In theory, a short position holds much greater risk than a long position. This is because of the difference in the maximum potential adverse excursion for each type of trade. With a long position in equities, the worst possible move would be for the equity to fall to zero and become worthless. For a short position, where losses will mount as prices rise, the maximum adverse excursion is theoretically unlimited. While holding a short position on a security with a skyrocketing price is unlikely, it is a possibility. Accordingly, it might be considered a mistake for a highly conservative trader to trade on the short side, especially without a stop loss order in place.

  • Not taking responsibility for trades

While most traders keep a keen eye on their open positions, there are those that make the mistake of not doing so. By frequently checking on your open positions you will know what your overall exposure to the market is and whether you are in profit or loss.

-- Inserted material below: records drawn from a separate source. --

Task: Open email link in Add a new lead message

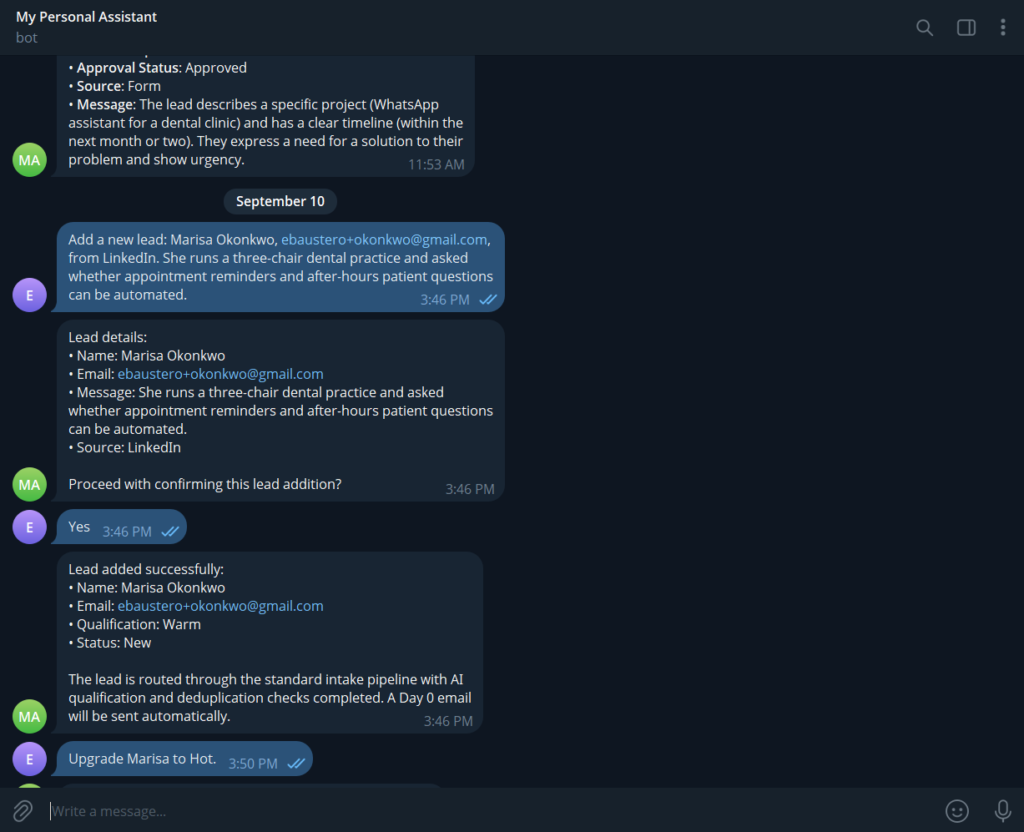Action: tap(384, 240)
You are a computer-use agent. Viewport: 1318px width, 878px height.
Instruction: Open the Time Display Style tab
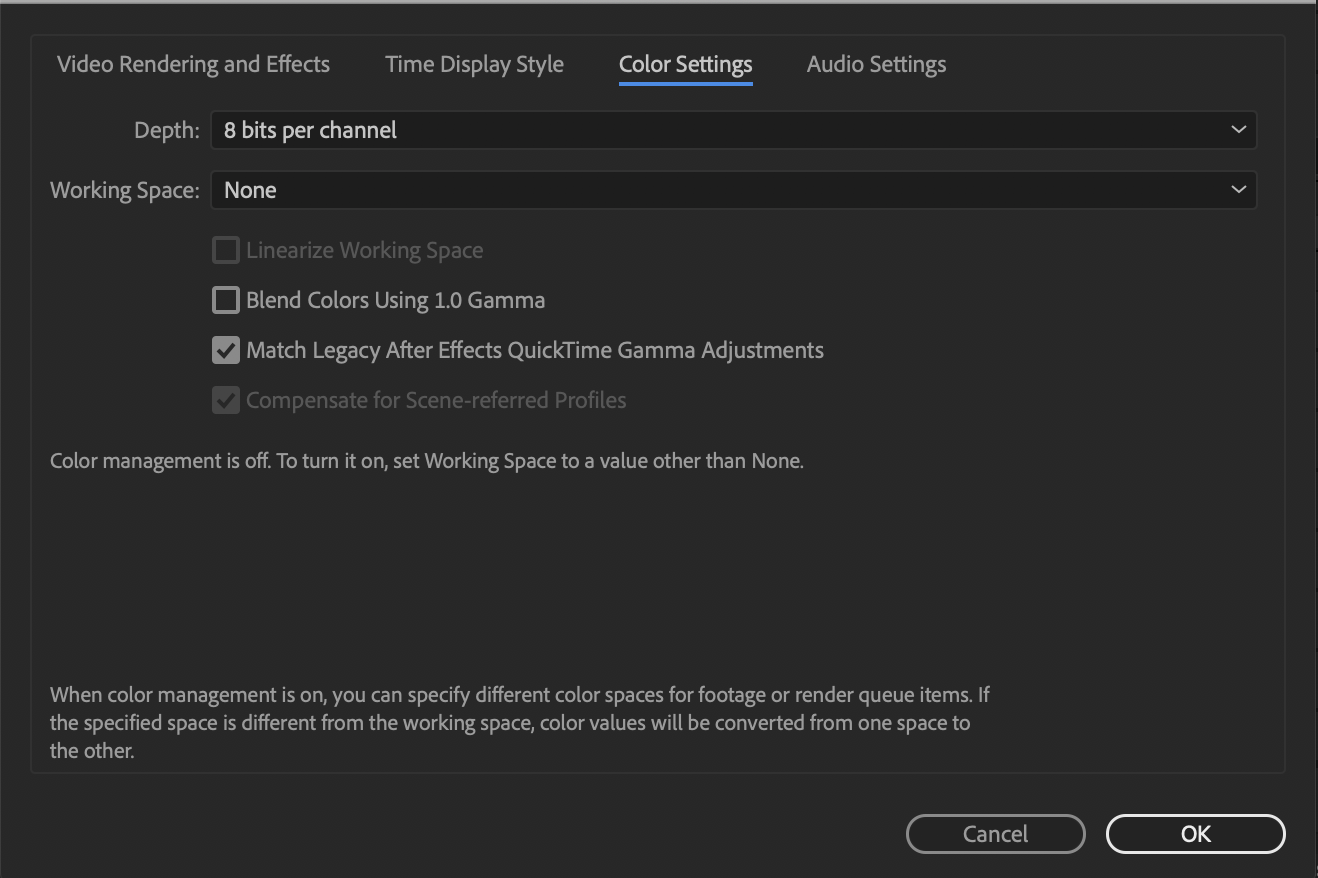coord(474,63)
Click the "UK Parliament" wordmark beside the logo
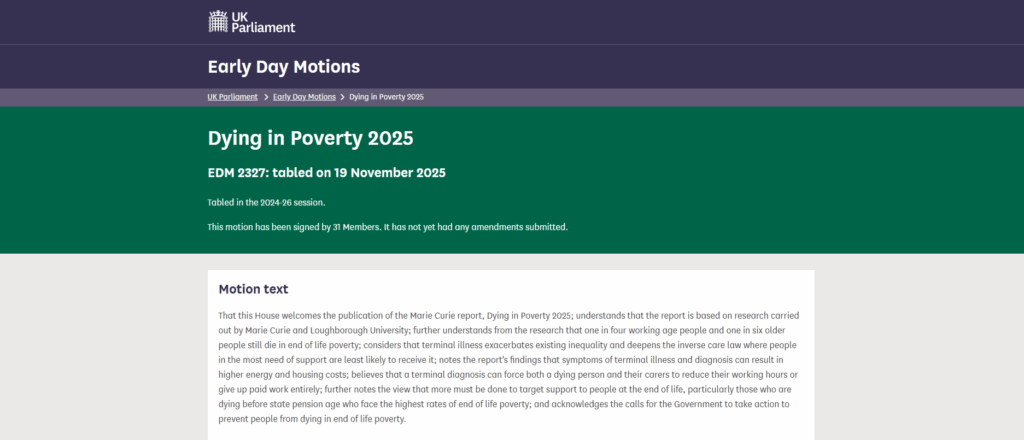Viewport: 1024px width, 440px height. (265, 21)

In addition to errors, some traders simply forget that they have placed certain orders, or through unfamiliarity with the platform, fi nd that they have accidentally placed orders without intending to do so. It is best to detect these mistakes as quickly as possible by monitoring your open positions.

Mistakes made when entering trades are more common that you might think. Traders frequently hit buy instead of sell (& vice versa) or enter the wrong quantity or even the wrong ticker symbol. These are simple mistakes that are often put down to having a “fat finger”. However, if you take your trading seriously, you should ensure that you exercise the appropriate level of care.

  • Trading for the wrong reasons.

Most people undertake trading with the goal of making a profit. However, there are some people that participate in the market for entertainment, either consciously or unconsciously. If you are in the market in order to make a profit, it is important that you approach your trading in a serious, business-like manner. People that trade for entertainment, or to impress their friends, will be lucky to break even, let alone make a profit.

Be careful not to make the mistake of viewing yourself as a serious trader if, in fact, you are just seeking entertainment.

  • Over-Trading

Another important mistake to avoid is the temptation to over-trade. This is a greater risk for traders that are not following a pre-determined strategy. Sometimes, choosing to sit on the sidelines until a clear trend emerges is in itself a valid strategy.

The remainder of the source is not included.